Berputarlah mereka tepat setelah cahaya matahari terbit. Melihat ke sekitar di mana jalanan masih juga terlihat sepi. Saat ada sapaan yang hendak tertuju kepada seseorang, di saat itu hanya menanti kekosongan.
Bukan cerita namanya jika tak berawal. Bukan pula cerita namanya jika tak menantang. Lelah upaya berkeliling ke sana kemari, terkadang hanya abaian yang menjadi saksi.
Roda tiga berputar dan mencari. Berharap dapat membawa pulang sesuap nasi. Untuk menghibur suara keroncongan di dalam yang telah lama ditahannya dalam seharian.
Hingga sore membawa warna kemerahan di langit. Dia masih menanti seseorang untuk menjelajahi kota di tengah kebisingan.
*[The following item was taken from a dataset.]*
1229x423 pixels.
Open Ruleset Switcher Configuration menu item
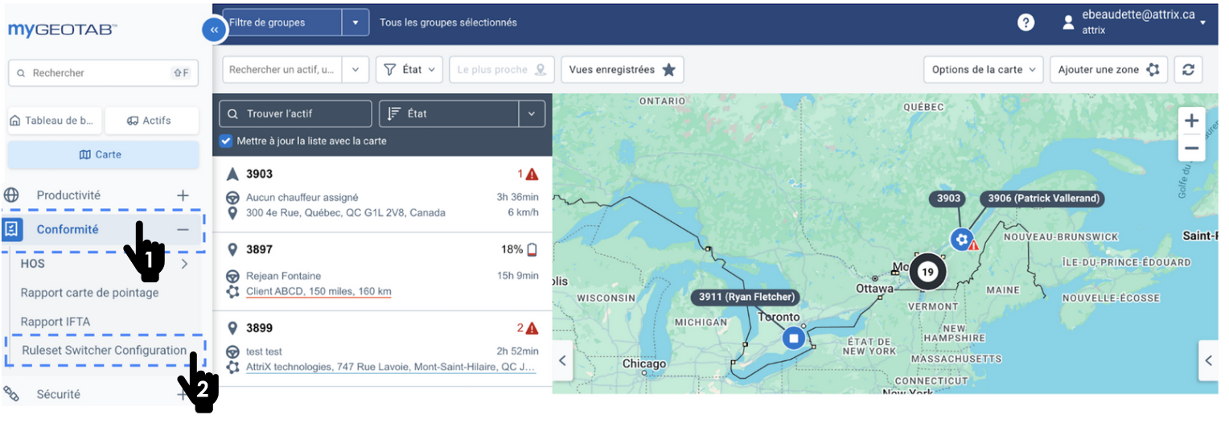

Seakan terukir air mata, menitik setetes jatuh melalui pipi yang berdebu kusam, wajah lelah yang dicoba sembunyikan jauh ke dalam, tak mampu mengelabui pandangan seorang gadis kecil di seberang sana.
Dan roda masih terus berputar hingga malam. Ada lampu di setiap hamparan cahaya hitam, mewarnai segala seisi kota yang masih sibuk… bersama harapan yang sama pula.
Terkelupas kulit gelap itu sebab cumbuan cahaya perkasa. Terbakar perlahan akibat panas yang menyentuhnya. Dan dia masih dengan pakaian yang sama, masih dengan lelah yang sama, dan masih bersama kesendirian yang sama.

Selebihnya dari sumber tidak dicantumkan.